The other was skeletal animation. The basic idea is that you want to make a high-resolution model move around, but it would be a huge pain in the ass to describe the movement of every single vertex. Instead, you make an invisible “skeleton” — a branching tree of bones. The bones tend to follow major parts of the body, so they do look like very simple skeletons, with spines and arms and whatnot (though of course skeletons aren’t limited only to living creatures). Every vertex attaches to one or more of those bones — a rough first pass of this can be done automatically — and then by animating the much simpler skeleton, vertices will all move to match the bones they’re attached to.
The skeleton itself isn’t too surprising. It’s a tree, whatever; we’ve seen one of those already, with the DS directory structure. The skeletons and models are in a neutral pose by default: T for bipeds, simply standing on all fours for quadrupeds, etc. All of this is pretty straightforward.
But then there are the animations themselves.
An animation has some number of keyframes which specify a position, rotation, and size for each bone. Animating the skeleton involves smoothly moving each bone from one keyframe’s position to the next.
Position, rotation, and size each exist in three dimensions, so there are nine possible values for each keyframe. You might expect a set of nine values, then, times the number of keyframes, times the number of bones.
But no! These animations are stored the other way: each of those nine values is animated separately per bone. Also, each of those nine values can have a different number of keyframes, even for the same bone. Also, each of those nine values is optional, and if it’s not animated then its keyframes are simply missing, and there’s a set of bitflags indicating which values are present.
Okay, well, you might at least expect that a single value’s keyframes are given by a list of numbers, right?

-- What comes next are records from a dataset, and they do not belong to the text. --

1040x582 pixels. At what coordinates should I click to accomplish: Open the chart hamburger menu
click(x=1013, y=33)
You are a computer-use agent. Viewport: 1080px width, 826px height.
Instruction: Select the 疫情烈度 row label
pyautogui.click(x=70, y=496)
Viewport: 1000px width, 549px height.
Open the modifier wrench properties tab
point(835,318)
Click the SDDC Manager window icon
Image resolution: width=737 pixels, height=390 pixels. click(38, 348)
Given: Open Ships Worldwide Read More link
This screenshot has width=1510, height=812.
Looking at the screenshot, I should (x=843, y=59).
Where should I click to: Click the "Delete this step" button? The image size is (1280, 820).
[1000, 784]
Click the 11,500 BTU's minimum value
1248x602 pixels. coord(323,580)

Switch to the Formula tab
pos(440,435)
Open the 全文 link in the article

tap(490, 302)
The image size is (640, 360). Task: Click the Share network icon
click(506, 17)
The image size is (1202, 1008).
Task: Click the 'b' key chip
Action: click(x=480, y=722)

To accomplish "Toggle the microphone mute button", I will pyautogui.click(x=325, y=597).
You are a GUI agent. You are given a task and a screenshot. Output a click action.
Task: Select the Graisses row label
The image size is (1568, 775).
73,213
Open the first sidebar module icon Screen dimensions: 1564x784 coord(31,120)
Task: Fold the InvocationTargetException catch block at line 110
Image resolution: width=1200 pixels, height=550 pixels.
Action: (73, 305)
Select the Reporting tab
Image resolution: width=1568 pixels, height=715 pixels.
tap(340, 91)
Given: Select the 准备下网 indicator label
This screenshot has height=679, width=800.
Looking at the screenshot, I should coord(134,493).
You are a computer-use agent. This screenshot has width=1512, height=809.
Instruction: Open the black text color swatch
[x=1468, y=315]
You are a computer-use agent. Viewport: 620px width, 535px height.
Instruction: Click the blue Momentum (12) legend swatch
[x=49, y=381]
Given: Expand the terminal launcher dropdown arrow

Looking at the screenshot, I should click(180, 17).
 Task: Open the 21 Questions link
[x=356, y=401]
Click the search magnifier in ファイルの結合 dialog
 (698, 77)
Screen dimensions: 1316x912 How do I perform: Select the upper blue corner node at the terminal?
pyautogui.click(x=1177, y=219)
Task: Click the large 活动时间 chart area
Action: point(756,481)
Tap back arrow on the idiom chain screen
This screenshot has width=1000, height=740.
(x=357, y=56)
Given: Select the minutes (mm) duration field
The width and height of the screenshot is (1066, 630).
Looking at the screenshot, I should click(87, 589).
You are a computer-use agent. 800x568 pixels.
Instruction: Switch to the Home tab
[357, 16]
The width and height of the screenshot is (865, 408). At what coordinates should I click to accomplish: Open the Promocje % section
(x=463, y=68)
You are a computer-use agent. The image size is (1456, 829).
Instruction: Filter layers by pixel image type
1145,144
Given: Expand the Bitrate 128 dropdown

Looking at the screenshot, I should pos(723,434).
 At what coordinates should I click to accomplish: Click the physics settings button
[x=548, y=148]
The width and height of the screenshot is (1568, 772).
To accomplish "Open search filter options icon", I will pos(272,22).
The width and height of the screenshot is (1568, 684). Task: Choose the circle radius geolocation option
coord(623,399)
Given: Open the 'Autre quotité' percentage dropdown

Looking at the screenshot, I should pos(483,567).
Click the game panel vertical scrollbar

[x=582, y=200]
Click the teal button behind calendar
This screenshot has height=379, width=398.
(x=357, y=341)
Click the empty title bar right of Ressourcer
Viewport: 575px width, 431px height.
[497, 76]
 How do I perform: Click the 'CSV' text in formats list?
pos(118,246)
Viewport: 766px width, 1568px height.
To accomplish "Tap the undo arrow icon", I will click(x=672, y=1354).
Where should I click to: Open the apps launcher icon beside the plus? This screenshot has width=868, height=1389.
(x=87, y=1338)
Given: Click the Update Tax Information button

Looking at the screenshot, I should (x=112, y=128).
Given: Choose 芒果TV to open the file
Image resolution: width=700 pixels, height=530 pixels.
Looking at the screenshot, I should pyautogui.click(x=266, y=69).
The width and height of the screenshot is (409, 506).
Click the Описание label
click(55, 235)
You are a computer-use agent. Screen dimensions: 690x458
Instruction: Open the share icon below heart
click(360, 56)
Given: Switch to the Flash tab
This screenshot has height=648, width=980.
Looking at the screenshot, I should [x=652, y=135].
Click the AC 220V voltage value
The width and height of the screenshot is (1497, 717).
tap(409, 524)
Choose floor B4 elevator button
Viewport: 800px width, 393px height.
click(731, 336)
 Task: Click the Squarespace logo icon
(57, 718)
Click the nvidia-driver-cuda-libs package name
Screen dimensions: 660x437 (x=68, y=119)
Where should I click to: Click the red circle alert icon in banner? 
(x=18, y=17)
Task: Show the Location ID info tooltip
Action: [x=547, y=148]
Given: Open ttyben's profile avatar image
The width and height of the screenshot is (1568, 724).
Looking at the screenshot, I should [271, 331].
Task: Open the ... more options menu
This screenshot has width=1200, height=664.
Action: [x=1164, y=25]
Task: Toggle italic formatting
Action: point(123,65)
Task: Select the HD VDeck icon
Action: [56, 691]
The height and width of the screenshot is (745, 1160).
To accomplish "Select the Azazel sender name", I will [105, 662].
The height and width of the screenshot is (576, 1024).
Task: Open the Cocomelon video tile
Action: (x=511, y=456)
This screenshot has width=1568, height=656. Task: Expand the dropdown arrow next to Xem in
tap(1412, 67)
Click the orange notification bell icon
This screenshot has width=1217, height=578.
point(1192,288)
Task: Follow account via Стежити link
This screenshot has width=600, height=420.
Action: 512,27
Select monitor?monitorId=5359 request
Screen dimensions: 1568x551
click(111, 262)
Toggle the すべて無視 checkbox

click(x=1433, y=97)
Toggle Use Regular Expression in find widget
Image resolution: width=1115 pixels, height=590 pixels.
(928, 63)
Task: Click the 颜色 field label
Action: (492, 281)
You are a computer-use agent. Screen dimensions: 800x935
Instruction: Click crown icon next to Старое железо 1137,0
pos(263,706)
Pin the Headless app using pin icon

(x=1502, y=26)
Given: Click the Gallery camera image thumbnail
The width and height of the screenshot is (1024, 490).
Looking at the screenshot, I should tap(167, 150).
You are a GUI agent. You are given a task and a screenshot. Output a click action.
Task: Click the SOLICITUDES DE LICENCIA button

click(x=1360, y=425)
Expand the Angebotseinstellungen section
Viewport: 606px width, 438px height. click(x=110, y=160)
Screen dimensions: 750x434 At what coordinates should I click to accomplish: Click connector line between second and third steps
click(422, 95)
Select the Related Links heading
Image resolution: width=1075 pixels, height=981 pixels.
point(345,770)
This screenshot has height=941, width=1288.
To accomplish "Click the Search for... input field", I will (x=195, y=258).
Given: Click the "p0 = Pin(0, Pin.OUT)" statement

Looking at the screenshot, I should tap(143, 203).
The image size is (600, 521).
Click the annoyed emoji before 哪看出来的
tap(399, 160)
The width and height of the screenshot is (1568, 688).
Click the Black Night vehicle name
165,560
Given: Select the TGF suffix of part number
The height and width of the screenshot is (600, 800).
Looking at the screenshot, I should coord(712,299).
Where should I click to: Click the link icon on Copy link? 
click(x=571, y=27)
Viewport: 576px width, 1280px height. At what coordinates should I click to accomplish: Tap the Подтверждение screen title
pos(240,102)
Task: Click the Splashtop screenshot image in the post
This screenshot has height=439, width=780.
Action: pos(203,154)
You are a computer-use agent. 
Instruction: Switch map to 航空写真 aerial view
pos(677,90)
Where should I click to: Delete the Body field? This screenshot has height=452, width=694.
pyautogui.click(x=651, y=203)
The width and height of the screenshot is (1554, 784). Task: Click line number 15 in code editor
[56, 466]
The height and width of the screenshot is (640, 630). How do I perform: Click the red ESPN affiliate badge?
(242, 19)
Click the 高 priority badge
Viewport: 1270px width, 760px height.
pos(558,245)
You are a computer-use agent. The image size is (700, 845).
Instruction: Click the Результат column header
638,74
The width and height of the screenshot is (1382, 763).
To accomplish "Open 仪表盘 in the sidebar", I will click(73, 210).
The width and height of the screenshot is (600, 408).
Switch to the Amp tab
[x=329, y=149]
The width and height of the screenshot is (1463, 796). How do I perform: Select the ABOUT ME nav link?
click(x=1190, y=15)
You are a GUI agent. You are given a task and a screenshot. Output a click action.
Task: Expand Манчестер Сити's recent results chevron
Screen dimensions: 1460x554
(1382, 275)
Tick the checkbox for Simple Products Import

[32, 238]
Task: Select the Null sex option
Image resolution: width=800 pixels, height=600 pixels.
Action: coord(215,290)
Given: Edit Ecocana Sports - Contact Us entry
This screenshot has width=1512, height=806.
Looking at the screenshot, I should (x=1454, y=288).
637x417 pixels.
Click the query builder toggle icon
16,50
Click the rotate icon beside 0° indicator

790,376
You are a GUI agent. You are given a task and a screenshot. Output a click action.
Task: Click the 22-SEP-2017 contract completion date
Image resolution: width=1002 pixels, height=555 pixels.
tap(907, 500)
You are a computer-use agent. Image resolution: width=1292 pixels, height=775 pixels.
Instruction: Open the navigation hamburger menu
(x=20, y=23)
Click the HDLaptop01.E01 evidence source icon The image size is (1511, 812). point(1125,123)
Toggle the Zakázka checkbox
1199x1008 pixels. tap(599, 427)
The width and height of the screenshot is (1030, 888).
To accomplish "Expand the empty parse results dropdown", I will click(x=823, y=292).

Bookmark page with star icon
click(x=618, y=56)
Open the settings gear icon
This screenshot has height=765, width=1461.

Not quite! Such a set of keyframes has an initial “scale” and “offset”, given as single-precision floating point numbers (which are fairly accurate). Each keyframe then gives a “value” as an integer, which is actually the numerator of a fraction whose denominator is 65,535. So the actual value of each keyframe is:
1 |
offset + scale * value / 65535
|
Maybe this is a more common scheme than I suspect. Animation does take up an awful lot of space, and this isn’t an entirely unreasonable way to squish it down. The fraction thing is just incredibly goofy at first blush. I have no idea how anyone figured out what was going on there. (It’s used for texture animation, too.)
Anyway, thanks mostly to other people’s hard work, I managed to write a script that can dump models and then play them with a pretty decent in-browser model viewer. I never got around to finishing it, which is a shame, because it took so much effort and it’s so close to being really good. (My local copy has texture animation mostly working; the online version doesn’t yet.)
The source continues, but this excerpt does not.